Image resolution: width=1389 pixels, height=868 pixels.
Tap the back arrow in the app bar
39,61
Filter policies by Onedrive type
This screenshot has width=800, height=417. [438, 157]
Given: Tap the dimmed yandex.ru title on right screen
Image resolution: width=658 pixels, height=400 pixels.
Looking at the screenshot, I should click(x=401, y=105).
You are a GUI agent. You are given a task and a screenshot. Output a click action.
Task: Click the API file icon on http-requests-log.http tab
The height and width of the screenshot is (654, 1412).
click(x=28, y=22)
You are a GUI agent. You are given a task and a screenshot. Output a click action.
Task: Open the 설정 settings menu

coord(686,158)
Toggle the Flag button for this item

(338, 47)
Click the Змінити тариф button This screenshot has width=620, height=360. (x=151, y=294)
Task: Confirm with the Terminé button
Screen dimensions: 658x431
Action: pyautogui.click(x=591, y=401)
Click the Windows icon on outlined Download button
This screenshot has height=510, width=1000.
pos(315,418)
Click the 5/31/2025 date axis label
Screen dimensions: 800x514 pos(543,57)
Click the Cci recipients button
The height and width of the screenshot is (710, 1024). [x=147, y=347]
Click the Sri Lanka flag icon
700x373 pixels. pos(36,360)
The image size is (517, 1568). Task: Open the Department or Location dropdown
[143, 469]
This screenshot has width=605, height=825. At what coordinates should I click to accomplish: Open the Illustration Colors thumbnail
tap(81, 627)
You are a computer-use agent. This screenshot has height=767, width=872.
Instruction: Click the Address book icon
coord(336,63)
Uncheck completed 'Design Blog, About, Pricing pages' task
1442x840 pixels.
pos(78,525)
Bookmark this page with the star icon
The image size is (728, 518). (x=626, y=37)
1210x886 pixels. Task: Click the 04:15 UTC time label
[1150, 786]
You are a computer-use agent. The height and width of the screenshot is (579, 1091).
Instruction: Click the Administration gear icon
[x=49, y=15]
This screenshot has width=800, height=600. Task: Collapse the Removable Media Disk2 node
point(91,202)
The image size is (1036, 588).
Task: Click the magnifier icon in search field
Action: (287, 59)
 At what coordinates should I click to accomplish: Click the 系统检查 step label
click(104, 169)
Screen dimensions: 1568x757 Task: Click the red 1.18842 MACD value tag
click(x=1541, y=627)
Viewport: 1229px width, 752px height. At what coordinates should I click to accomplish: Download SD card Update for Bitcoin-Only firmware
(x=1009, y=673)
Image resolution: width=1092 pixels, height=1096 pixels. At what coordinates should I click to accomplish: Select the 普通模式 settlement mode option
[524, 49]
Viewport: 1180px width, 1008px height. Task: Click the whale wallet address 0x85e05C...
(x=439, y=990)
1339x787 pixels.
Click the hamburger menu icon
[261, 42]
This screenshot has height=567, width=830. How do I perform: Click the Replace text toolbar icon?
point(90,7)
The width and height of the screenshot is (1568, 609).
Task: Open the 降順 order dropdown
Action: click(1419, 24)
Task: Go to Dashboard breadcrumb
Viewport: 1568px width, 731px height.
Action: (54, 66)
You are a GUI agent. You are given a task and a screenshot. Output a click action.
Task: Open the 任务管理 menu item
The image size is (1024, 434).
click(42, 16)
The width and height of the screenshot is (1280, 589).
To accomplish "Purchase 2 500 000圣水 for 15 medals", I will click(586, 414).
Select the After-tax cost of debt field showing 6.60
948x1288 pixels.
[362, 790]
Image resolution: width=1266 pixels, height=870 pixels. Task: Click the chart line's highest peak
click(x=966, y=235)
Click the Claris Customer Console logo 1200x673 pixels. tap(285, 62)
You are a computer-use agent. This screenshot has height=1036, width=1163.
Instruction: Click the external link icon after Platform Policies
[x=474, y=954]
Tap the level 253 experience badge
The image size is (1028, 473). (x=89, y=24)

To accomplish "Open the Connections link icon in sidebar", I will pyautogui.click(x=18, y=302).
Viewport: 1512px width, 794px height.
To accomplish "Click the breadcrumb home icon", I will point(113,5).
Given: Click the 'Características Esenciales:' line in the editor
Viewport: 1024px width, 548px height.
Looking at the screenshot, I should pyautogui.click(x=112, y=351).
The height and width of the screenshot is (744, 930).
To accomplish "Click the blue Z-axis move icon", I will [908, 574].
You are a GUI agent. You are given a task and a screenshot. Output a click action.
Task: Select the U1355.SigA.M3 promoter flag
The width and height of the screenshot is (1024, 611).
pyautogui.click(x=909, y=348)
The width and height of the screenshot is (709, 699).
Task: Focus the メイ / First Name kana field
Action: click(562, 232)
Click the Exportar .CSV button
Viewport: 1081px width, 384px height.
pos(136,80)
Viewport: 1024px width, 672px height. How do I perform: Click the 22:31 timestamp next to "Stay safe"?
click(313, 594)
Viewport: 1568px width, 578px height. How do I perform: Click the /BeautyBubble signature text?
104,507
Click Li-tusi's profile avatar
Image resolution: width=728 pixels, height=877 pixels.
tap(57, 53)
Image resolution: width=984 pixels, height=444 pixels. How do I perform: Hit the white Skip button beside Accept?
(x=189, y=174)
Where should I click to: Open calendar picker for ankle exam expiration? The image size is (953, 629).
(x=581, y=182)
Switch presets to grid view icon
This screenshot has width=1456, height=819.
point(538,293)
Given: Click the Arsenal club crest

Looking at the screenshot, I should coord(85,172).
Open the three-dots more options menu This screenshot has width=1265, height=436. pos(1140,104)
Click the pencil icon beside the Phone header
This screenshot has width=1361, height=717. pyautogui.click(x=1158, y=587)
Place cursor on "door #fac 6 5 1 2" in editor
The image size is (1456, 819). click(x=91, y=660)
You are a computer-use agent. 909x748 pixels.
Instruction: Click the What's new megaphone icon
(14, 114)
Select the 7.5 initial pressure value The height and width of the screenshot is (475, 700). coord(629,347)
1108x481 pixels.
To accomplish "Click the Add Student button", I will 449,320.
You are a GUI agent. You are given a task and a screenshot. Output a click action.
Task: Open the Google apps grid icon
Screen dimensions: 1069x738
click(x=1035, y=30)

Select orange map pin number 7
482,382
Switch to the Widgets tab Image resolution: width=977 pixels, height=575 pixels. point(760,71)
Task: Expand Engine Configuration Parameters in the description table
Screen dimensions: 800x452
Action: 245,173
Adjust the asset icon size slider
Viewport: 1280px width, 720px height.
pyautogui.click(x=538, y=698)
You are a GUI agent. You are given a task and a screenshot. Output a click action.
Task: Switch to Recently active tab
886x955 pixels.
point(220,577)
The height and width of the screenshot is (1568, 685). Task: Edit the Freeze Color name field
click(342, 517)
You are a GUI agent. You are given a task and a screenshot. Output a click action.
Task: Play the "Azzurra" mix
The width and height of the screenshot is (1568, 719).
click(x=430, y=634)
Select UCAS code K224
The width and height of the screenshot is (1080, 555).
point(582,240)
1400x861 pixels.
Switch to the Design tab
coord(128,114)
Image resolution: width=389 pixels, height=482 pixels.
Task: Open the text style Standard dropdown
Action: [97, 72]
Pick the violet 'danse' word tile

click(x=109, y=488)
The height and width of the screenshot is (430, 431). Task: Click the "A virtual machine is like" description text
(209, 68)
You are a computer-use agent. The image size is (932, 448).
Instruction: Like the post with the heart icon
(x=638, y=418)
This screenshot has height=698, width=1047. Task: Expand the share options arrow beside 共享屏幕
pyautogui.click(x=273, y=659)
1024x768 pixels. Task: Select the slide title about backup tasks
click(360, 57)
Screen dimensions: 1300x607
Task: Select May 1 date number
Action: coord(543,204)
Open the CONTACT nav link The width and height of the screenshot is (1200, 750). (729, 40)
++++
* _Task requirements_: Every piece of the data is to be set down again exactly.

* _Solution for this problem_:
Image resolution: width=1389 pixels, height=868 pixels.
Tap the back arrow in the app bar
39,61
Filter policies by Onedrive type
This screenshot has width=800, height=417. [438, 157]
Given: Tap the dimmed yandex.ru title on right screen
Image resolution: width=658 pixels, height=400 pixels.
Looking at the screenshot, I should click(x=401, y=105).
You are a GUI agent. You are given a task and a screenshot. Output a click action.
Task: Click the API file icon on http-requests-log.http tab
The height and width of the screenshot is (654, 1412).
click(x=28, y=22)
You are a GUI agent. You are given a task and a screenshot. Output a click action.
Task: Open the 설정 settings menu

coord(686,158)
Toggle the Flag button for this item

(338, 47)
Click the Змінити тариф button This screenshot has width=620, height=360. (x=151, y=294)
Task: Confirm with the Terminé button
Screen dimensions: 658x431
Action: pyautogui.click(x=591, y=401)
Click the Windows icon on outlined Download button
This screenshot has height=510, width=1000.
pos(315,418)
Click the 5/31/2025 date axis label
Screen dimensions: 800x514 pos(543,57)
Click the Cci recipients button
The height and width of the screenshot is (710, 1024). [x=147, y=347]
Click the Sri Lanka flag icon
700x373 pixels. pos(36,360)
The image size is (517, 1568). Task: Open the Department or Location dropdown
[143, 469]
This screenshot has width=605, height=825. At what coordinates should I click to accomplish: Open the Illustration Colors thumbnail
tap(81, 627)
You are a computer-use agent. This screenshot has height=767, width=872.
Instruction: Click the Address book icon
coord(336,63)
Uncheck completed 'Design Blog, About, Pricing pages' task
1442x840 pixels.
pos(78,525)
Bookmark this page with the star icon
The image size is (728, 518). (x=626, y=37)
1210x886 pixels. Task: Click the 04:15 UTC time label
[1150, 786]
You are a computer-use agent. The height and width of the screenshot is (579, 1091).
Instruction: Click the Administration gear icon
[x=49, y=15]
This screenshot has width=800, height=600. Task: Collapse the Removable Media Disk2 node
point(91,202)
The image size is (1036, 588).
Task: Click the magnifier icon in search field
Action: (287, 59)
 At what coordinates should I click to accomplish: Click the 系统检查 step label
click(104, 169)
Screen dimensions: 1568x757 Task: Click the red 1.18842 MACD value tag
click(x=1541, y=627)
Viewport: 1229px width, 752px height. At what coordinates should I click to accomplish: Download SD card Update for Bitcoin-Only firmware
(x=1009, y=673)
Image resolution: width=1092 pixels, height=1096 pixels. At what coordinates should I click to accomplish: Select the 普通模式 settlement mode option
[524, 49]
Viewport: 1180px width, 1008px height. Task: Click the whale wallet address 0x85e05C...
(x=439, y=990)
1339x787 pixels.
Click the hamburger menu icon
[261, 42]
This screenshot has height=567, width=830. How do I perform: Click the Replace text toolbar icon?
point(90,7)
The width and height of the screenshot is (1568, 609).
Task: Open the 降順 order dropdown
Action: click(1419, 24)
Task: Go to Dashboard breadcrumb
Viewport: 1568px width, 731px height.
Action: (54, 66)
You are a GUI agent. You are given a task and a screenshot. Output a click action.
Task: Open the 任务管理 menu item
The image size is (1024, 434).
click(42, 16)
The width and height of the screenshot is (1280, 589).
To accomplish "Purchase 2 500 000圣水 for 15 medals", I will click(586, 414).
Select the After-tax cost of debt field showing 6.60
948x1288 pixels.
[362, 790]
Image resolution: width=1266 pixels, height=870 pixels. Task: Click the chart line's highest peak
click(x=966, y=235)
Click the Claris Customer Console logo 1200x673 pixels. tap(285, 62)
You are a computer-use agent. This screenshot has height=1036, width=1163.
Instruction: Click the external link icon after Platform Policies
[x=474, y=954]
Tap the level 253 experience badge
The image size is (1028, 473). (x=89, y=24)

To accomplish "Open the Connections link icon in sidebar", I will pyautogui.click(x=18, y=302).
Viewport: 1512px width, 794px height.
To accomplish "Click the breadcrumb home icon", I will point(113,5).
Given: Click the 'Características Esenciales:' line in the editor
Viewport: 1024px width, 548px height.
Looking at the screenshot, I should pyautogui.click(x=112, y=351).
The height and width of the screenshot is (744, 930).
To accomplish "Click the blue Z-axis move icon", I will [908, 574].
You are a GUI agent. You are given a task and a screenshot. Output a click action.
Task: Select the U1355.SigA.M3 promoter flag
The width and height of the screenshot is (1024, 611).
pyautogui.click(x=909, y=348)
The width and height of the screenshot is (709, 699).
Task: Focus the メイ / First Name kana field
Action: click(562, 232)
Click the Exportar .CSV button
Viewport: 1081px width, 384px height.
pos(136,80)
Viewport: 1024px width, 672px height. How do I perform: Click the 22:31 timestamp next to "Stay safe"?
click(313, 594)
Viewport: 1568px width, 578px height. How do I perform: Click the /BeautyBubble signature text?
104,507
Click Li-tusi's profile avatar
Image resolution: width=728 pixels, height=877 pixels.
tap(57, 53)
Image resolution: width=984 pixels, height=444 pixels. How do I perform: Hit the white Skip button beside Accept?
(x=189, y=174)
Where should I click to: Open calendar picker for ankle exam expiration? The image size is (953, 629).
(x=581, y=182)
Switch presets to grid view icon
This screenshot has width=1456, height=819.
point(538,293)
Given: Click the Arsenal club crest

Looking at the screenshot, I should coord(85,172).
Open the three-dots more options menu This screenshot has width=1265, height=436. pos(1140,104)
Click the pencil icon beside the Phone header
This screenshot has width=1361, height=717. pyautogui.click(x=1158, y=587)
Place cursor on "door #fac 6 5 1 2" in editor
The image size is (1456, 819). click(x=91, y=660)
You are a computer-use agent. 909x748 pixels.
Instruction: Click the What's new megaphone icon
(14, 114)
Select the 7.5 initial pressure value The height and width of the screenshot is (475, 700). coord(629,347)
1108x481 pixels.
To accomplish "Click the Add Student button", I will 449,320.
You are a GUI agent. You are given a task and a screenshot. Output a click action.
Task: Open the Google apps grid icon
Screen dimensions: 1069x738
click(x=1035, y=30)

Select orange map pin number 7
482,382
Switch to the Widgets tab Image resolution: width=977 pixels, height=575 pixels. point(760,71)
Task: Expand Engine Configuration Parameters in the description table
Screen dimensions: 800x452
Action: 245,173
Adjust the asset icon size slider
Viewport: 1280px width, 720px height.
pyautogui.click(x=538, y=698)
You are a GUI agent. You are given a task and a screenshot. Output a click action.
Task: Switch to Recently active tab
886x955 pixels.
point(220,577)
The height and width of the screenshot is (1568, 685). Task: Edit the Freeze Color name field
click(342, 517)
You are a GUI agent. You are given a task and a screenshot. Output a click action.
Task: Play the "Azzurra" mix
The width and height of the screenshot is (1568, 719).
click(x=430, y=634)
Select UCAS code K224
The width and height of the screenshot is (1080, 555).
point(582,240)
1400x861 pixels.
Switch to the Design tab
coord(128,114)
Image resolution: width=389 pixels, height=482 pixels.
Task: Open the text style Standard dropdown
Action: [97, 72]
Pick the violet 'danse' word tile

click(x=109, y=488)
The height and width of the screenshot is (430, 431). Task: Click the "A virtual machine is like" description text
(209, 68)
You are a computer-use agent. The image size is (932, 448).
Instruction: Like the post with the heart icon
(x=638, y=418)
This screenshot has height=698, width=1047. Task: Expand the share options arrow beside 共享屏幕
pyautogui.click(x=273, y=659)
1024x768 pixels. Task: Select the slide title about backup tasks
click(360, 57)
Screen dimensions: 1300x607
Task: Select May 1 date number
Action: coord(543,204)
Open the CONTACT nav link The width and height of the screenshot is (1200, 750). (729, 40)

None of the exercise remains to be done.